## [À faire 1]
Répondez à ces questions sur l'entretien avec Laurent Martin :
(a) À qui Laurent Martin succède-t-il au Crédit Agricole Nord de France ?
(b) À quelle date est-il arrivé en poste ?
(c) Combien de déménagements dit-il avoir faits ?
## [À faire 2]
Recopiez le passage de l'entretien avec Laurent Martin, depuis « Or j'ai une » jusqu'à « pas vraiment compte. » inclus.

***** Extrait choisi

Laurent Martin, nouveau président du comité régional de banque « Les banques n'ont aucun intérêt à ce que les entreprises déposent le bilan »

 

 

Eco121 a rencontré Laurent Martin, nouveau directeur général du Crédit Agricole Nord de France, qui succède à Christian Valette, et qui prend par ailleurs la présidence du Comité régional des banques. Entretien

 

Vous êtes arrivé en poste le premier juin dernier. Quel est votre premier sentiment sur la région ?

Je ne suis pas du Nord, je suis Landais, je suis donc un Chti du grand sud ! J'ai trouvé les gens extrêmement accueillants et gentils, sympathiques, ouverts, ça m'a beaucoup marqué.

Or j'ai une longue expérience puisque j'en suis à quinze déménagements, j'ai connu pas mal de choses. Le second point qui m'a frappé, c'est la puissance de la région. Pour quelqu'un qui compare l'Aquitaine par exemple et le Nord, on n'est pas du tout sur le même registre, ici tout est XXL, mais les gens ne s'en rendent pas vraiment compte.

**********
***** Jeu de données

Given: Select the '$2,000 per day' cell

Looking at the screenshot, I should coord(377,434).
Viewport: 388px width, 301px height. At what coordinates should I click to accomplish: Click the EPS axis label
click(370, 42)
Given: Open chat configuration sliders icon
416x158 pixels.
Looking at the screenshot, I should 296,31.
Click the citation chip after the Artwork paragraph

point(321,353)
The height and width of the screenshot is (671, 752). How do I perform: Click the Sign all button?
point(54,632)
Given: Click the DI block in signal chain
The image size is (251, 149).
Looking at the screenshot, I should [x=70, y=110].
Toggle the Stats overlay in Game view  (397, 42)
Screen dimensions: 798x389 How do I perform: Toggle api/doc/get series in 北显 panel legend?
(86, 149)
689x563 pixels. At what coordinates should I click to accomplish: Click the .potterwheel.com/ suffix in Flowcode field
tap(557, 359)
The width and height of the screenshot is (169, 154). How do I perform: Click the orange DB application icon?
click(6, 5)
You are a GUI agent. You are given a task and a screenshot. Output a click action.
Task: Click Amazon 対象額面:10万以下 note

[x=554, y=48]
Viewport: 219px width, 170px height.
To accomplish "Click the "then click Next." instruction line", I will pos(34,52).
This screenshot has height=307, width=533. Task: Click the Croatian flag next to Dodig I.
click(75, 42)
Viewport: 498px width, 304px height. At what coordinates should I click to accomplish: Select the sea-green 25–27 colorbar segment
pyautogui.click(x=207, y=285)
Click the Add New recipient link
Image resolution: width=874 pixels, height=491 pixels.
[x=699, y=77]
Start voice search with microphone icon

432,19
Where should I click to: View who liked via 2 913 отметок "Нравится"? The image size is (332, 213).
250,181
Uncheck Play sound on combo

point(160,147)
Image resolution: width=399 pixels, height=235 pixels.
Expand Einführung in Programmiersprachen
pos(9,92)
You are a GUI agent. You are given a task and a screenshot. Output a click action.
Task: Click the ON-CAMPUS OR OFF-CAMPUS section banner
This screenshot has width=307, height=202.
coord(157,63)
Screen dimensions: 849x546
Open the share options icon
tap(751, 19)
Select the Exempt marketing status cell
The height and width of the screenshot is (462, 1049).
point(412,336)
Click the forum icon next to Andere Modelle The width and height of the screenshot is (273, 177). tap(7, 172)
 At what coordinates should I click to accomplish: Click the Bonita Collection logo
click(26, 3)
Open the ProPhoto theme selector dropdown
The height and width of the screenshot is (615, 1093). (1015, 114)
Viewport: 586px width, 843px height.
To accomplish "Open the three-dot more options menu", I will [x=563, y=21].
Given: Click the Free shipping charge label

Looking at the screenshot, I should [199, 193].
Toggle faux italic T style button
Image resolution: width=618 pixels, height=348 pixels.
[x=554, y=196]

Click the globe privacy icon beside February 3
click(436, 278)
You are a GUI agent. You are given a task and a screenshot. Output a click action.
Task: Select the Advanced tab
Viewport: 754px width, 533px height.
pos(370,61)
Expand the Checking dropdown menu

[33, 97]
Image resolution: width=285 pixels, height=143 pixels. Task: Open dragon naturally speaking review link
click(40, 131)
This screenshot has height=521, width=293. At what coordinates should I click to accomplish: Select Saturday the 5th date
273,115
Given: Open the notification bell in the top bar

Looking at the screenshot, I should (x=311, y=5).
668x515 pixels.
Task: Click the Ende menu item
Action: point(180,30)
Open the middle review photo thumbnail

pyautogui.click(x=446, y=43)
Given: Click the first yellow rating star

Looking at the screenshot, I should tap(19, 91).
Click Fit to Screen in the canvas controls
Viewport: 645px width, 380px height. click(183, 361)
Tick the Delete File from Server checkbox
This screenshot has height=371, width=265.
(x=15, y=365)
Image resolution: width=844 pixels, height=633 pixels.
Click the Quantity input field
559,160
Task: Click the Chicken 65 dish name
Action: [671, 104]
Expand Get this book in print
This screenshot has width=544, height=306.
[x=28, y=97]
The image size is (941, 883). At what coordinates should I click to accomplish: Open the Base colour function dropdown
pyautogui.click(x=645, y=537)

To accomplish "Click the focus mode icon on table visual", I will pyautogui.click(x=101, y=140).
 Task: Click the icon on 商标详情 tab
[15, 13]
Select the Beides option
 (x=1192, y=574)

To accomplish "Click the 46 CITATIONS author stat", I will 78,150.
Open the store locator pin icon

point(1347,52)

**********

## [Zone de réponse 1]
(a) À Christian Valette.
(b) Le premier juin dernier.
(c) Quinze.

## [Zone de réponse 2]
Or j'ai une longue expérience puisque j'en suis à quinze déménagements, j'ai connu pas mal de choses. Le second point qui m'a frappé, c'est la puissance de la région. Pour quelqu'un qui compare l'Aquitaine par exemple et le Nord, on n'est pas du tout sur le même registre, ici tout est XXL, mais les gens ne s'en rendent pas vraiment compte.